- Directed by: Lionel Rogosin
- Produced by: Lionel Rogosin
- Starring: Jim Collier, Rev. Gary Davis, Larry Johnson, Flo Kennedy, Rev. Frederick Douglas Kirkpatrick, Wendy Smith
- Cinematography: J. Robert Wagner
- Edited by: Ruth Schell
- Release date: 1970;
- Running time: 60 minutes
- Country: United States
- Language: English

= Black Roots (film) =

1970 film

Black Roots is a film produced and directed by American independent filmmaker Lionel Rogosin. The film gathers a number of African-American folk and blues musicians in a room, where they share stories and songs about the black experience in America. Film editor Carl Lerner is credited as an "associate producer"; and Alan Lomax, along with his daughter Anna, are credited as "musical consultants." Anna Lomax also has the credit of "assistant editor."

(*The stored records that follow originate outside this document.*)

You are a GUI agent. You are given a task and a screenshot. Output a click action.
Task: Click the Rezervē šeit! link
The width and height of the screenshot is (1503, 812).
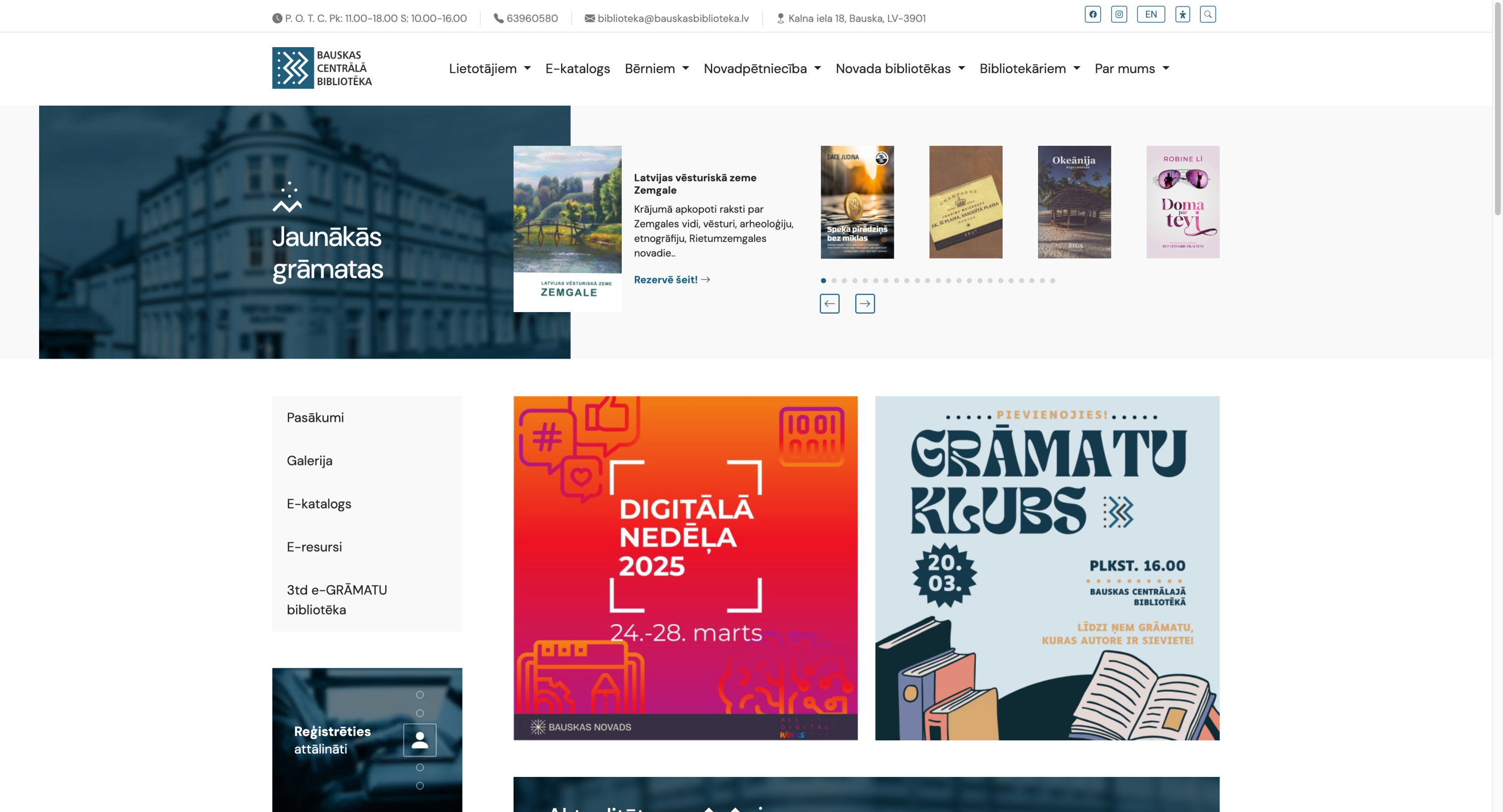point(671,280)
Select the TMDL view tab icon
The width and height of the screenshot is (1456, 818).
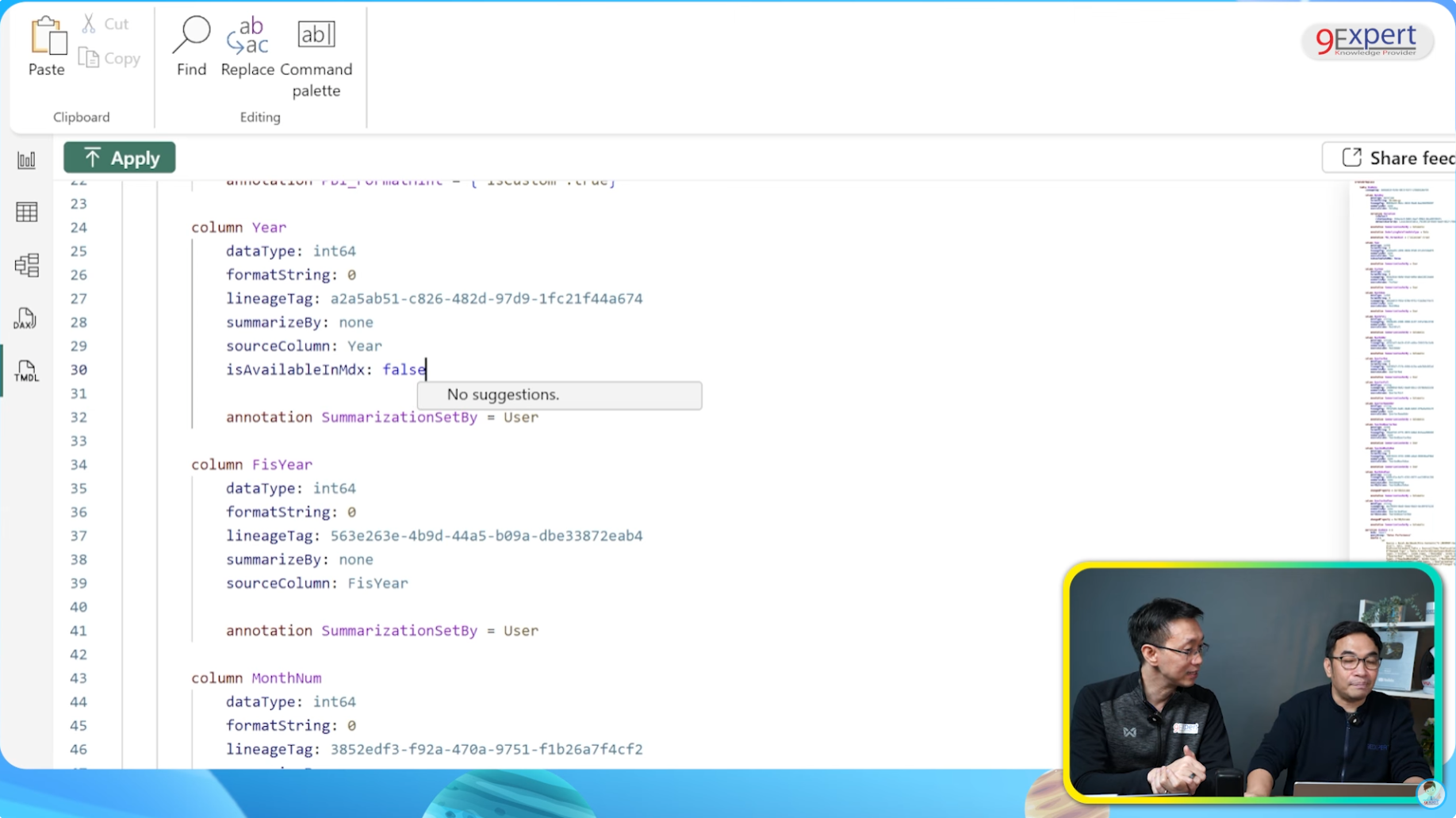point(26,371)
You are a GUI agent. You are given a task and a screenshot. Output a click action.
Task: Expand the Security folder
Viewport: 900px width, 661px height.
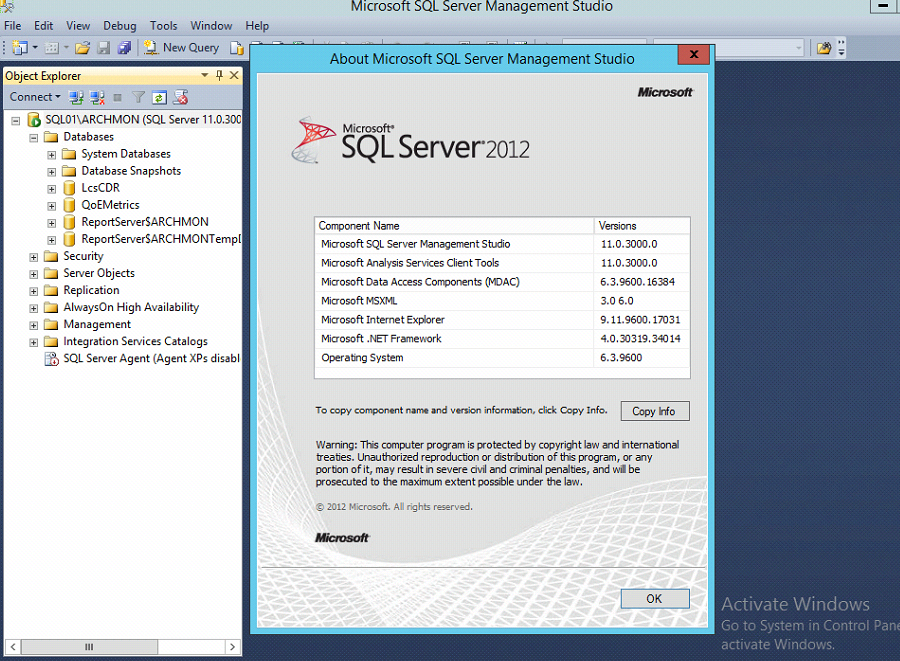pyautogui.click(x=34, y=257)
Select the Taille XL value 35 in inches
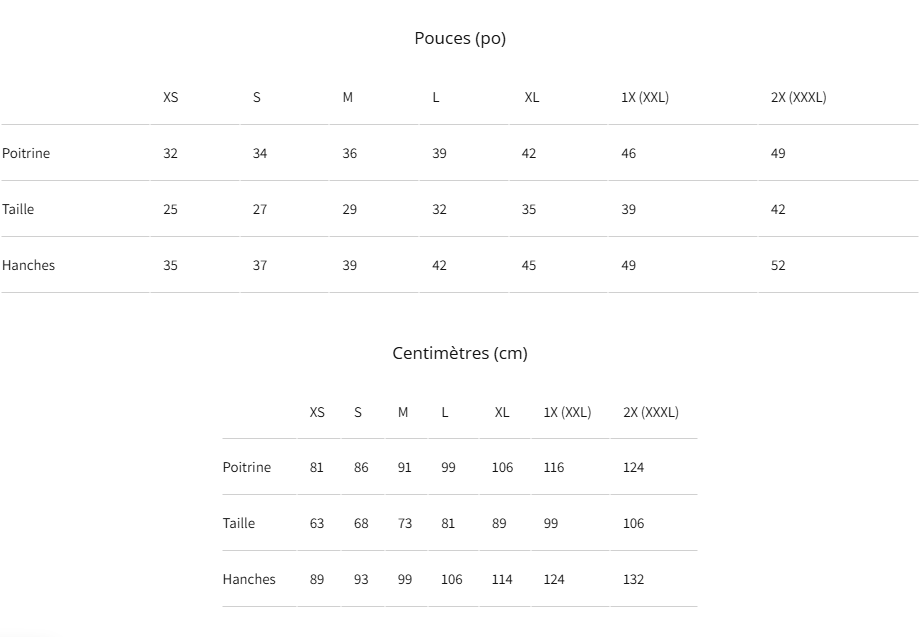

Lionel Rogosin reunited with Jim Collier two years later for Black Fantasy.

==Reception==
Blu-ray.com said the film, "is very much a film of its time, both in cinematic style and in subject matter. With today's technology, a budding filmmaker could do far more logistically on Rogosin's limited budget, but few would have Rogosin's eye or his ability to get people to speak openly. Besides, Rogosin captured a socio-psychological landscape that has changed dramatically, just as New York's Bowery has evolved since the filmmaker spent weeks in its back alleys making friends with the regulars. Black Roots captures an essential perspective on America at the height of the civil rights movement. For that alone, it is worth seeing."